*** Page text Section Begins ***

Animal rescue owner seeks help with van repairs

April 28, 2017
By Marcy Shortuse

Tank’s Legacy, a local 501(c)3 pet rescue organization that works to save animals scheduled to be euthanized, is asking area supporters for help.
Recently, some members of the organization traveled to Hernando County to rescue a pot-bellied pig that was scheduled to be euthanized the next day.
The following day they drove to Clewiston Animal Control to save two little female dogs.
Blanche Vedette, founder of the organization, refuses to turn down helping any animal whenever possible. And she usually does it on her own, bringing the animals back to her property in North Port, where she feeds and cares for them and gets them veterinary treatment if needed.
On a recent Saturday, while the group was on the way to Boca Grande to participate in the annual bike parade, the transport van broke down.
“The gentlemen from Tokie’s Broken Bike shop in Port Charlotte helped push the van so it could get towed,” Vedette said.
It’s currently sitting at Englewood Automotive Collision Center. The estimate is $3,000 for a used low-mileage motor.

*** Page text Section Ends ***

▸ Set of tasks:
1. Decide whether each statement agrees with the rescue article, answering yes or no and quoting the words that settle it: (a) The transport van broke down on the way to Boca Grande. (b) The pot-bellied pig was rescued from Clewiston Animal Control. (c) The repair estimate covers a new motor.
2. According to the rescue article, where is the broken-down van now?

*** Dataset extract Section Begins ***

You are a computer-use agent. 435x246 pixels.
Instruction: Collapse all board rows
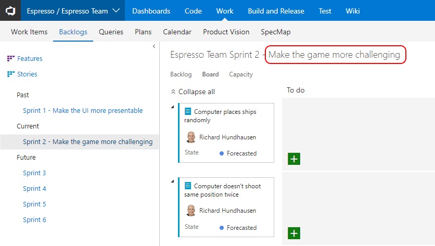[193, 92]
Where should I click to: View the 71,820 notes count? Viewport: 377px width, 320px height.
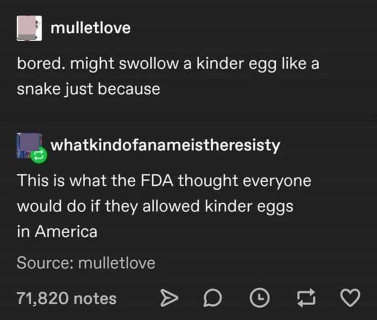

*** Dataset extract Section Ends ***

▸ Solved problems:
1.
(a) Yes: "while the group was on the way to Boca Grande to participate in the annual bike parade, the transport van broke down."
(b) No: "traveled to Hernando County to rescue a pot-bellied pig."
(c) No: "The estimate is $3,000 for a used low-mileage motor."

2. At Englewood Automotive Collision Center.